But I want to check myself on just the broader thesis here of this sort of embedded growth, should we still expect this idea of there being embedded growth where the chips are on the table, and you can continue to even grow production without necessarily spending additional money as property is getting developed. And how do I kind of reconcile that with the outlook? Because the outlook, you guys shared shows basically flat production being at the high end, so I was curious if you can talk through that?
Ralph D’Amico: So, Donovan, I think you’re confusing — it’s Ralph, I think you’re confusing a couple of things, right. So, total corporate production, which we stayed at for the last three years, right, is going to consist of growing royalty volumes, and decreasing working interest volumes, because we’re monetizing, or just allowing the working interest to deplete, right. So, royalty volumes are actually — if you look at the midpoint of the guidance, are actually expected to grow 20% on a year-over-year basis, right. The majority of those volumes are going to be accounted from wells that we already own the minerals underneath and they’re currently being worked on, or PDP, right already. So, theoretically, if we spent no money this year, right, those — there’s a high degree of certainty that we’re going to hit those numbers on the royalty side, right.
The other thing to keep in mind, and this is very important, right. A molecule of working interest is generally worth half of a molecule of royalty volumes, right? Because on average, that royalty volume has twice the cash flow margin as the working interest molecule.
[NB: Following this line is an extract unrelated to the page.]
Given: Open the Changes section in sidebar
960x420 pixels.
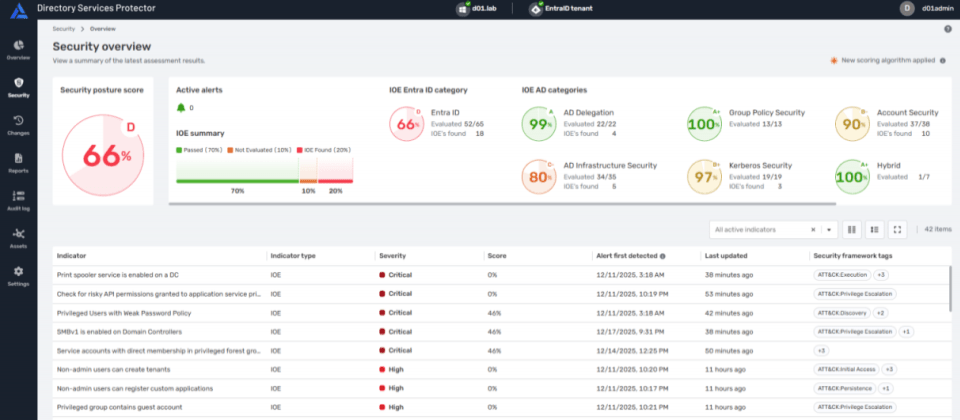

So, if you hold prices constant, right, even if total corporate vol — if you held prices cost — if even total corporate volumes do not increase. If you see the increase in in royalty volumes, right, you’re still generating additional cash flow at the corporate level, because of that difference in margin.
Chad Stephens: Just real quick to kind of rephrase what Ralph saying and make sure I’m getting, just looking at the outlook table, this idea of like an embedded growth where the chips have been set on the table and the rigs move on, you’re seeing that embedded growth on the royalty side for the outlook. And on the working interest side, it makes sense that you have a large decline there, because there’s some sales of working interest assets, but then also even the working interests that you still have. It’s the similar phenomena we’re playing out where rig comes on and whatever, you guys are also actually electing to go non-consent on those. So, then you’re not actually even participating in those anyway, either, right. So, that’s kind of what’s being reflected there.
Donovan Schafer: Well, so it’s the natural decline in the sale and the working interest aside. And just to be clear, also on going down consent, generally speaking, whenever somebody proposes an AFE, we try to monetize that AFE and create value for the company. So, I don’t think that you can make the blanket statement that we just go non-consent. We try to monetize that — allow somebody else to put their money up and we get compensated for giving them that opportunity.
Ralph D’Amico: Sure. But this sort of phenomenon of owning something, acreage in the sense somewhere, and then the rig comes on to it from the working interest — when it’s a working interest situation, that’s not going to translate into additional volumes for you guys the way that — royalty generally speaking, okay. That makes sense.
Chad Stephens: And let me be clear to characterize. When we say working interest, those — when we say mature assets, they mature in the sense that they’ve been fully developed. There’s really no consistent high quality drilling locations — drilling opportunities on those assets on that leasehold. Most of the AFEs we do get our workovers. All wells do need to be worked over, clean out the wellbores, refrac or whatever on those existing wellbores. But to be clear, what we’re selling has no real true upside growth from a working interest perspective from operators coming in to drill well. We — that’s one of the reasons we were selling these assets, they have no real growth, story of growth upside, and we want to be able to demonstrate to the market that year-over-year we can grow volumes by way of a royalty.
And so speaking of growing royalty volumes, this quarter-over-quarter drop, to be clear and to highlight it, we’re a victim of our own success because we — this particular four set of wells that was shut-in, we had a very high net revenue, interest, royalty interest in those four wells. And again, we can’t control it. It’s an industry practice to shut wells into frac offset wells. We have an interest in the offset wells as well. So, the four wells are back on, the new wells are producing, we have an interest in those wells. So, our volumes will be back up, but we again, we’re kind of a victim of our own success buying in high quality areas where developments going on.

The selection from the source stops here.